Zbigniew Stonoga ogłosił na Facebooku, że utworzył fundację swojego imienia, za pomocą której będzie pomagał biednym i potrzebującym. Teraz zbiera pieniądze i zachęca ludzi do wpłat na konto. Jest jednak jeden problem – choć biznesmen złożył wniosek, to fundacja wciąż nie została zarejestrowana w KRS. – Czyli de facto według polskiego prawa nie istnieje i nie może posiadać własnego rachunku bankowego. Nie przekazujmy pieniędzy organizacji, o której nic nie wiemy, która nie posiada nr KRS-u – mówi Weronika Czyżewska, ekspertka z Ogólnopolskiej Federacji Organizacji Pozarządowych.
Fundacja im. Zbigniewa Stonogi została zarejestrowana 14 lipca tego roku – taką informację przekazał przedsiębiorca na Facebooku.
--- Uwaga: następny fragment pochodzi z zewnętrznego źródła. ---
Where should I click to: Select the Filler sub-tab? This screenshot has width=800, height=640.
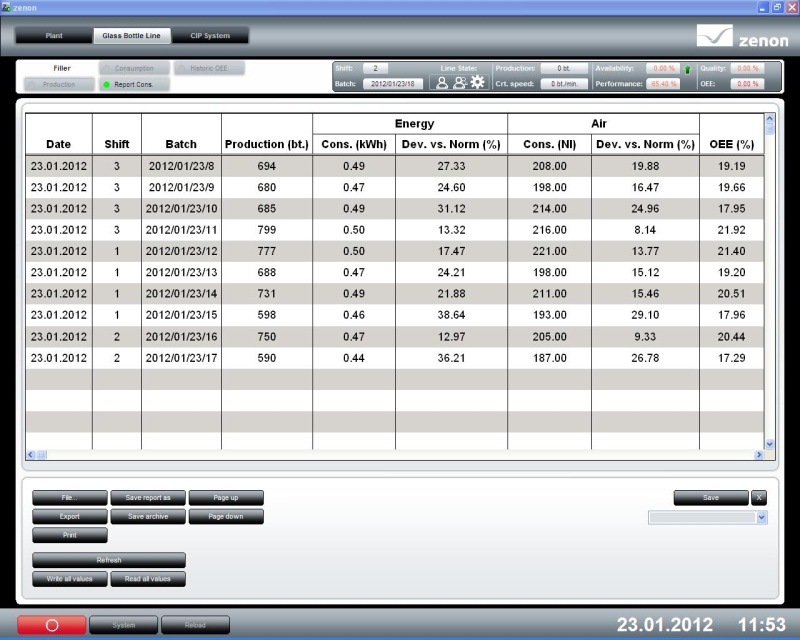point(61,68)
Jak wytłumaczył, zdecydował się na taki ruch "w związku z ogromną potrzebą wspierania ludzi w ciężkiej sytuacji życiowej". "Musicie wiedzieć, że bardzo kocham drugiego Człowieka nawet tego, który ze mną jedzie w tym głupim, ale możliwym do ogarnięcia internecie" – napisał.
To, co od początku wzbudziło wątpliwość części internautów, to fakt, że Stonoga nie podał numeru KRS fundacji swojego imienia, a organizacji nie można znaleźć w rejestrze - wygląda to tak, jakby nie istniała. Jak twierdzą ci krytyczni wobec jego działalności, biznesmen kasował też komentarze na Facebooku z prośbami o podanie KRS-u.
Tyle że to nie rozwiązuje problemu. Według Weroniki Czyżewskiej, ekspertki z Ogólnopolskiej Federacji Organizacji Pozarządowych, Stonoga myli się mówiąc, że fundacja istnieje. – Zgodnie z Art.7 Ustawy o Fundacjach, Fundacja podlega obowiązkowi wpisu do KRS i dopiero z chwilą uzyskania numeru KRS uzyskuje osobowość prawną, czyli wcześniej de facto nie istnieje i nie ma majątku, który mogłaby pomnażać – komentuje moja rozmówczyni.
Fundacje mogą przyjmować darowizny na swoje cele statutowe, które są jasno określone w statucie organizacji, a tym samym widnieją w KRS jako cele działania fundacji. W tym wypadku nie wiemy czym dokładnie powołana organizacja się zajmuje, ponieważ na ten moment nie widnieje w KRS-ie.